__REQUIRED WORK__
Search the listing below for the line containing "Privacy and cookies policy [link] (55, 2452)". From there through the line containing "Home [link] (12, 96)", transcribe every line exactly, both ends included.

__MATERIAL FOR THIS TASK__

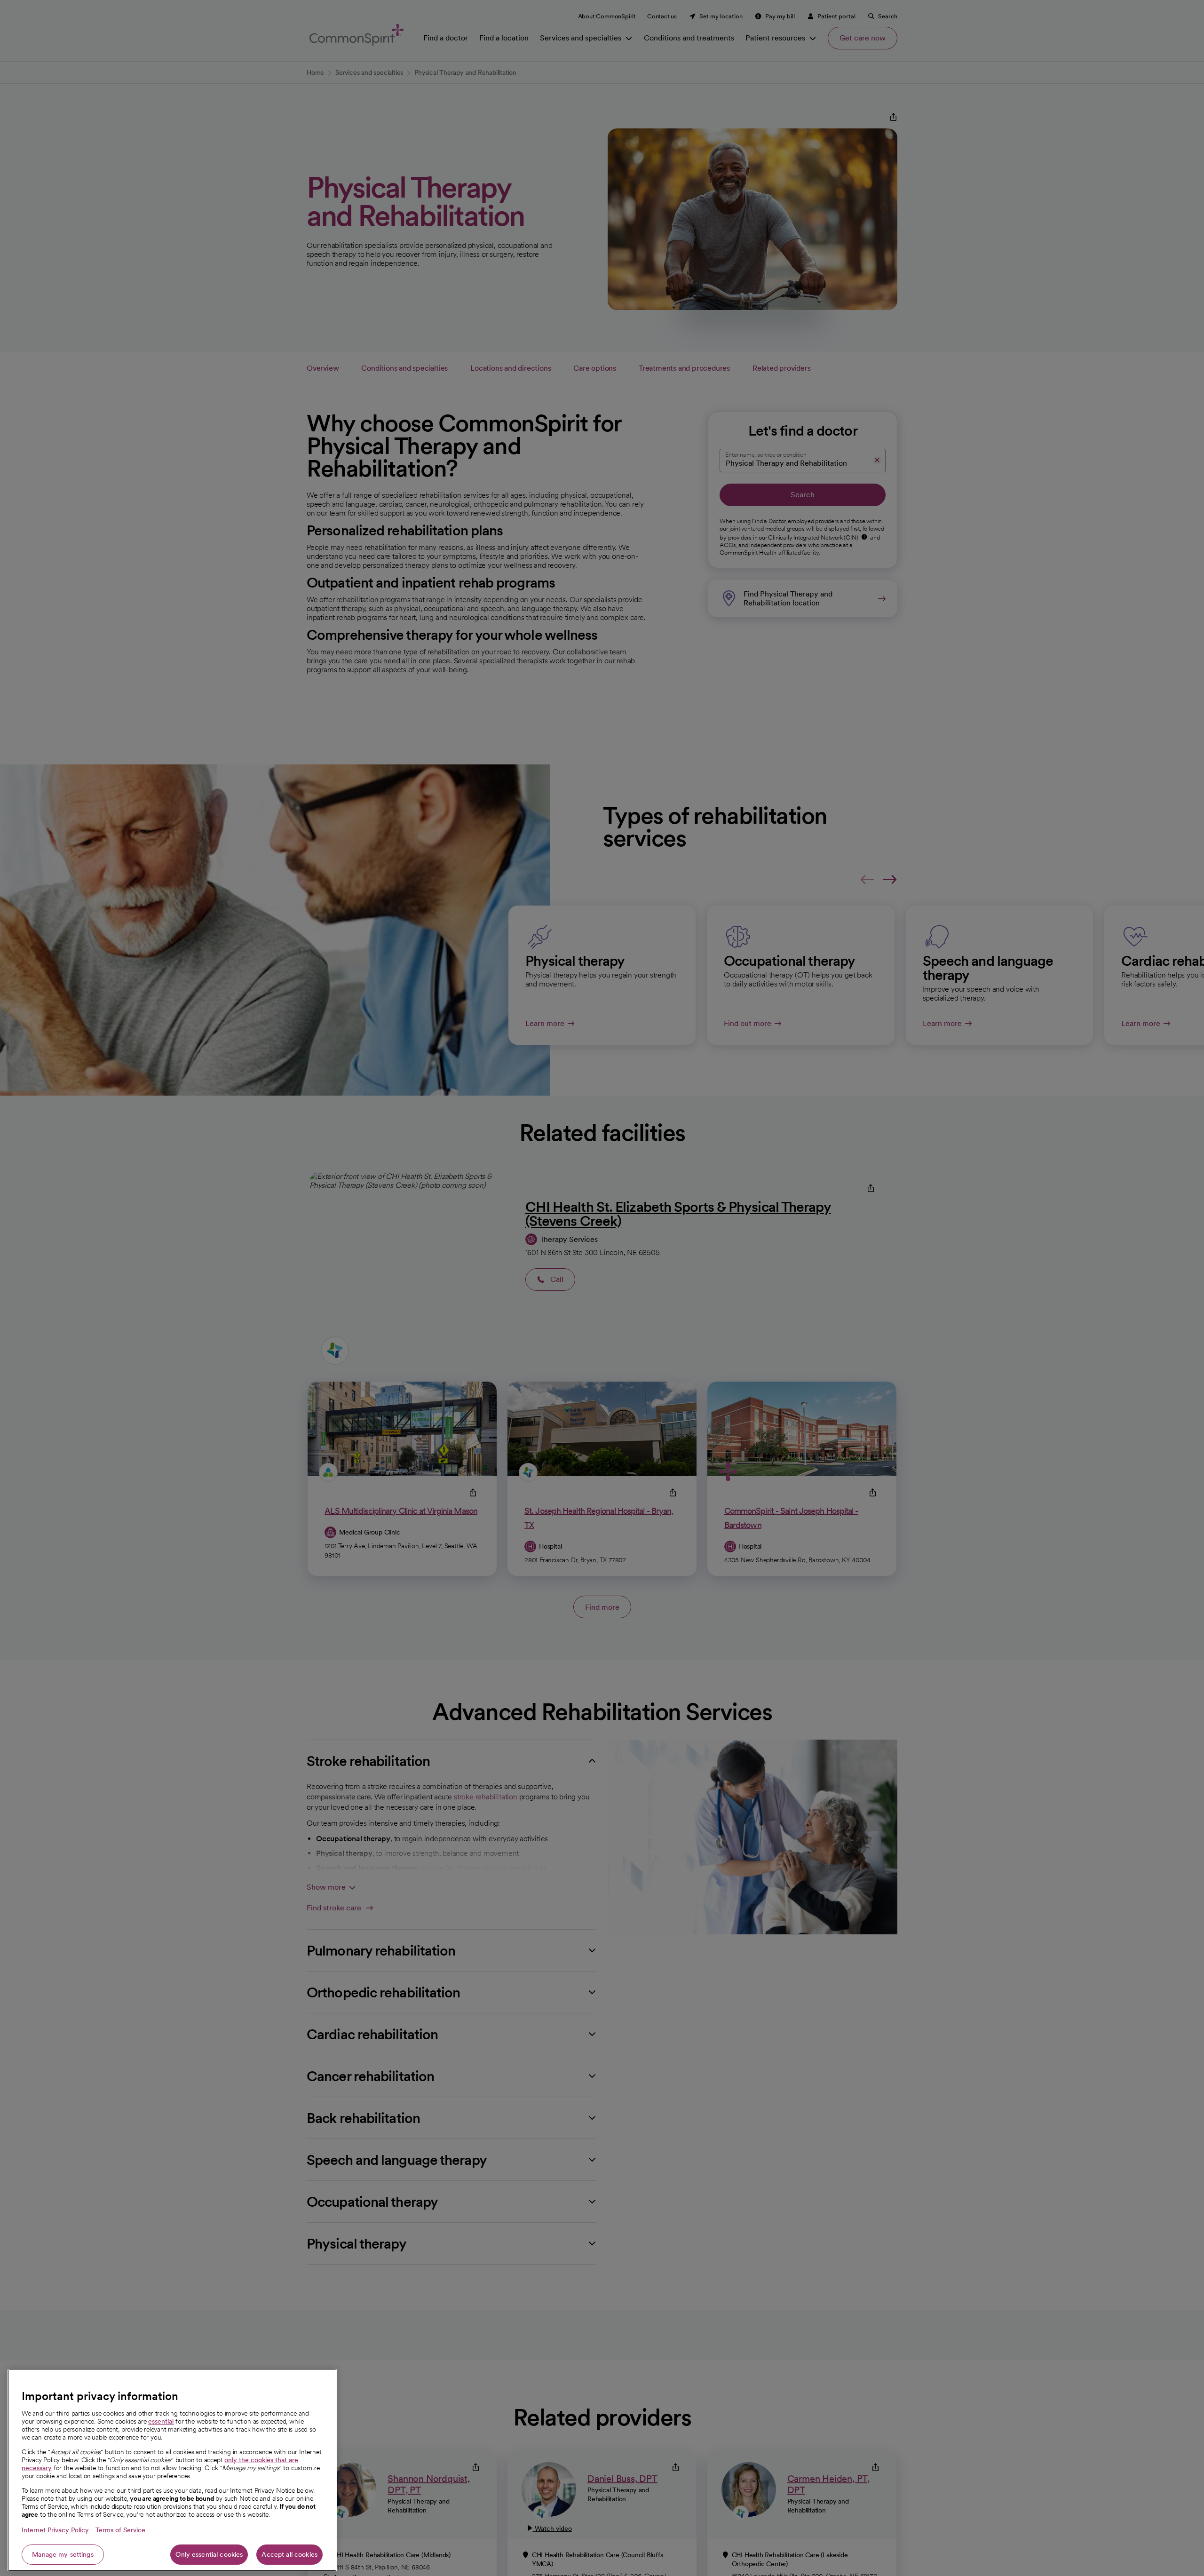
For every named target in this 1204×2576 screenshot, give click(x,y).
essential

--

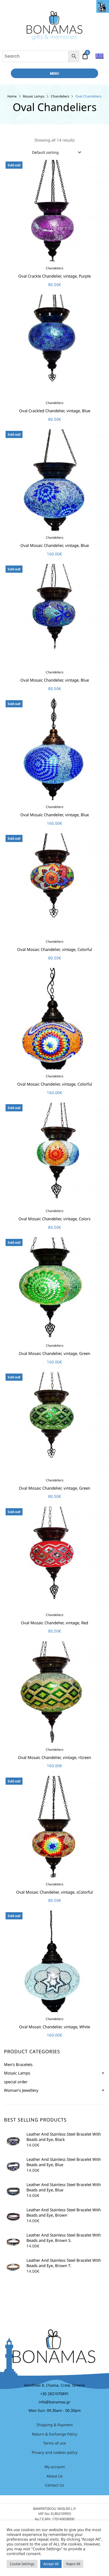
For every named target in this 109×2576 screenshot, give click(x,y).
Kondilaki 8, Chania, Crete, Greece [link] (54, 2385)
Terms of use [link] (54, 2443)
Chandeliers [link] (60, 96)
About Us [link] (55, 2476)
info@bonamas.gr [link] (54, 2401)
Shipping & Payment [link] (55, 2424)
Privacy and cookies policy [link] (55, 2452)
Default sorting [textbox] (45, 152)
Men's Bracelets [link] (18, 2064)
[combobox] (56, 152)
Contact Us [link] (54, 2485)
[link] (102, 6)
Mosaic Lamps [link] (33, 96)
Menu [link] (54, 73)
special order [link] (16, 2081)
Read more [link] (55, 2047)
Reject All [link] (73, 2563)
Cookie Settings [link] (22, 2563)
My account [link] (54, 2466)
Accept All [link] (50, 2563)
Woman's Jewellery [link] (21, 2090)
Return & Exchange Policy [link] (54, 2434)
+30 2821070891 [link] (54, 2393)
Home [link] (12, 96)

__FINAL ANSWER__
Privacy and cookies policy [link] (55, 2452)
Default sorting [textbox] (45, 152)
Men's Bracelets [link] (18, 2064)
[combobox] (56, 152)
Contact Us [link] (54, 2485)
[link] (102, 6)
Mosaic Lamps [link] (33, 96)
Menu [link] (54, 73)
special order [link] (16, 2081)
Read more [link] (55, 2047)
Reject All [link] (73, 2563)
Cookie Settings [link] (22, 2563)
My account [link] (54, 2466)
Accept All [link] (50, 2563)
Woman's Jewellery [link] (21, 2090)
Return & Exchange Policy [link] (54, 2434)
+30 2821070891 [link] (54, 2393)
Home [link] (12, 96)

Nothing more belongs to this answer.